Ликуйте, народы, и бога хвалите!

Рождество! Рождество! Родился спаситель!

— так пел и рвался ввысь, отдаваясь эхом под куполом собора, мощный, глубокий, звучный баритон, покрывая орган, улетая в дыму кадил под небеса, все громче и громче, пока не показалось, будто вся вселенная дрожит от громоподобного гласа, вещающего миру о любви и всепрощении!

Так по крайней мере показалось Маленькому Билли, которому было свойственно все превозносить и преувеличивать, особенно в мире звуков. Певческий голос имел над ним магическую власть и волновал его до глубины души, — даже мужской голос.

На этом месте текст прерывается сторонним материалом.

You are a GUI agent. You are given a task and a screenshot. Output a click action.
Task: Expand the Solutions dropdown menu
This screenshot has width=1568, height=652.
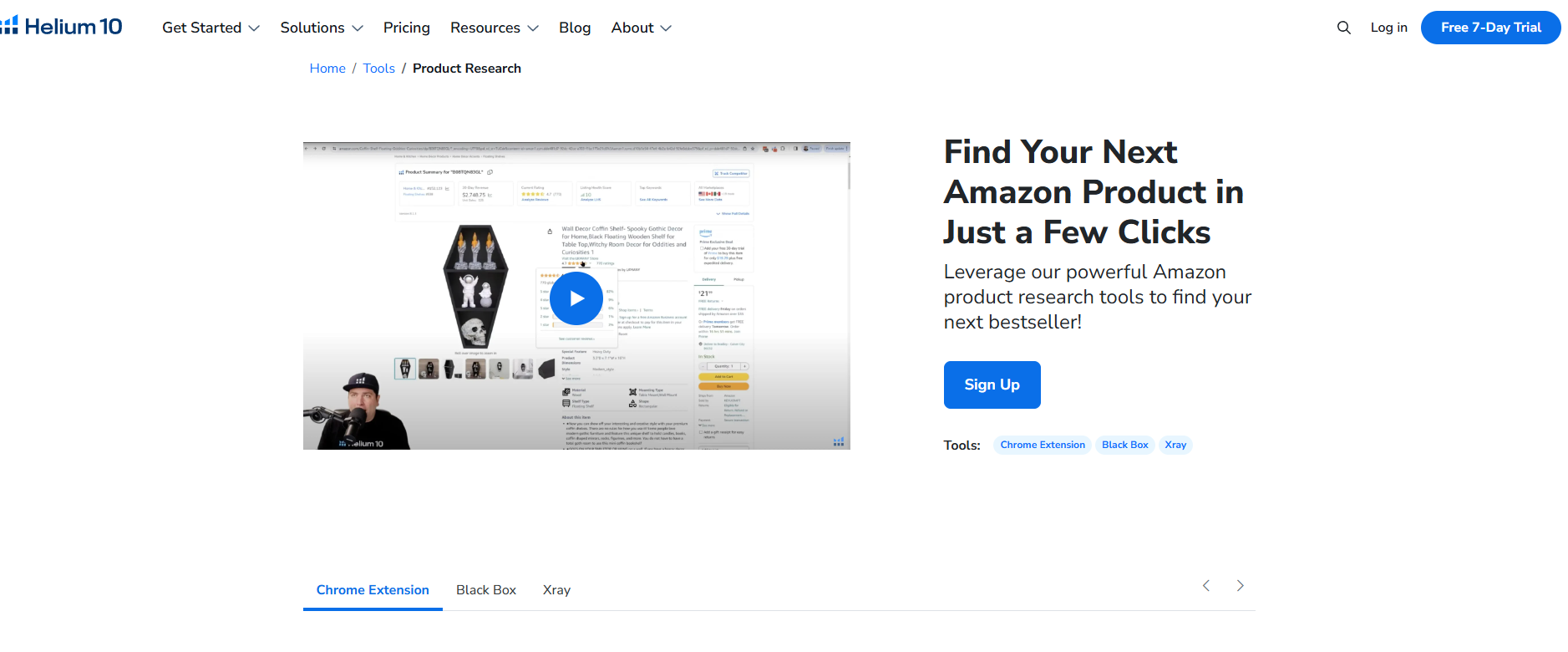(x=322, y=28)
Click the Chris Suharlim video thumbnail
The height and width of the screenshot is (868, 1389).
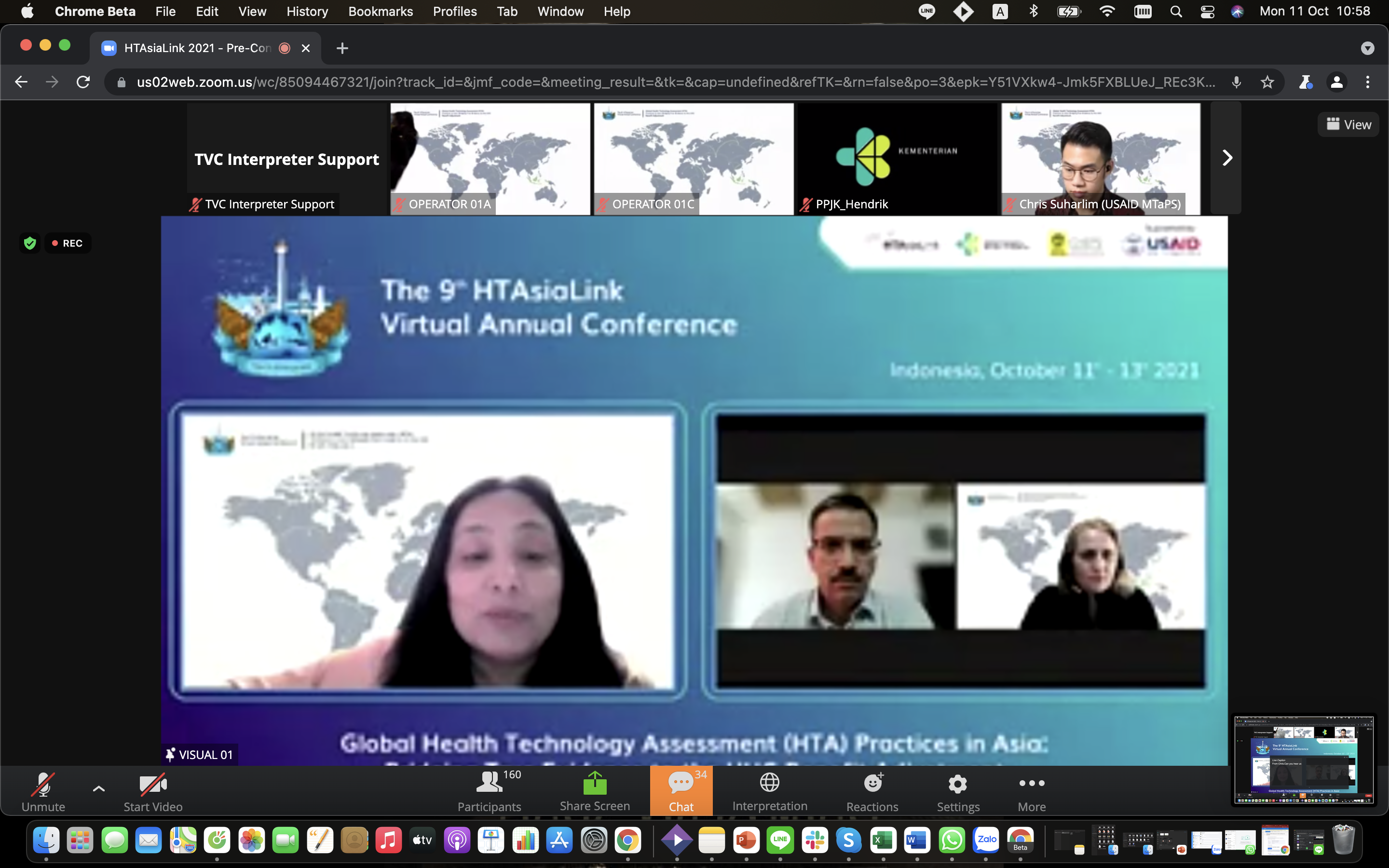click(x=1100, y=158)
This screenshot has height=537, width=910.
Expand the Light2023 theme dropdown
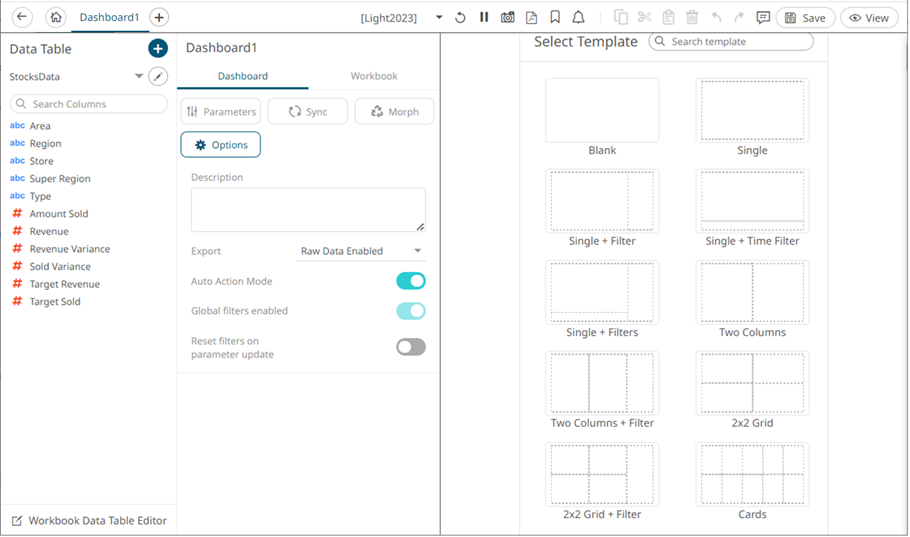click(x=438, y=18)
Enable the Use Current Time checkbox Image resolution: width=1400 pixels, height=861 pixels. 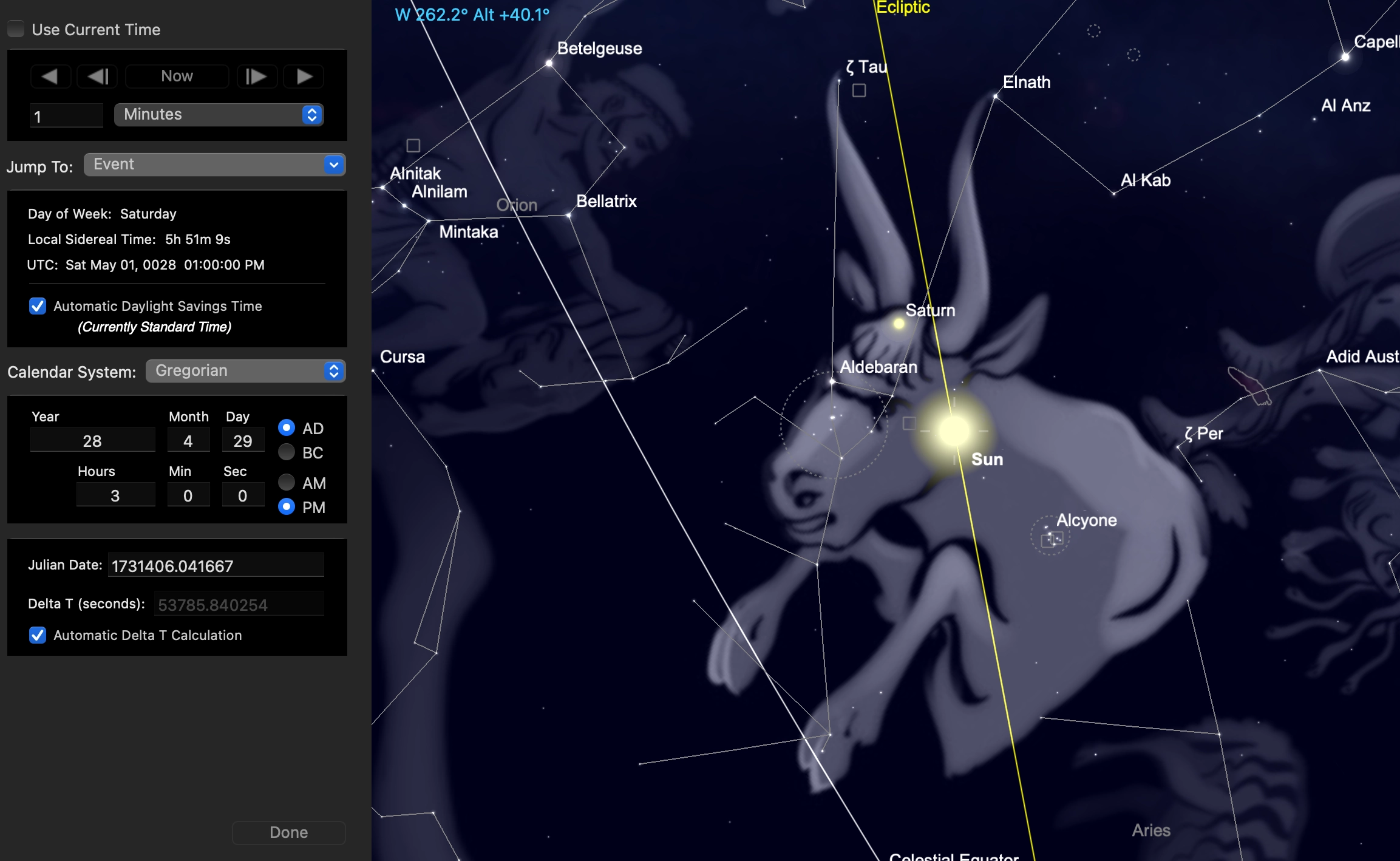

А чем, как не глубоким, проникновенным, прекраснейшим человеческим голосом можно выразить подобные отвлеченные, эпические чувства, в которых, как в фокусе, отразилось все лучшее, на что только способна коллективная мудрость людей!

В ту ночь Маленький Билли возвращался к себе домой в отель «Корнель» в очень восторженном расположении духа — в самом высоконравственном и возвышенном!

Но посмотрим теперь, как низко мы иногда падаем, какими бываем подчас пошлыми и тривиальными!

На ступеньках подъезда сидел и курил две сигары сразу Рибо, знакомый Билли; он жил в отеле, и комната его находилась как раз под комнатой нашего героя этажом ниже. Рибо был настолько под мухой, что не смог позвонить. Но петь он мог и во все горло орал отнюдь не рождественский гимн, так как провел вечер сочельника нев церкви.

С помощью заспанного слуги Билли водворил повесу в комнату, зажег для него свечу и, с трудом высвободившись из его пьяных объятий, предоставил ему валяться там в одиночестве.

Лежа в постели и стараясь воскресить в душе возвышенные переживания сегодняшнего вечера, он слышал, как пьянчуга бродил, спотыкаясь, по комнате, и неустанно затягивал бессмысленную шансонетку:

А ну, налей!

Пой веселей!

Пусть до утра гуляет душа!

За общим столом

Мы вместе споем

С вакханкою милой, что так хороша!

Через некоторое время беспорядочное пение утихло, его сменили другие звуки, напоминающие пыхтенье грузового катера, когда тот плывет по каналу. Негодный гуляка!

И вдруг Билли пришло в голову, что в комнате под ним могут загореться занавески. Со всеми возвышенными переживаниями на эту ночь было покончено.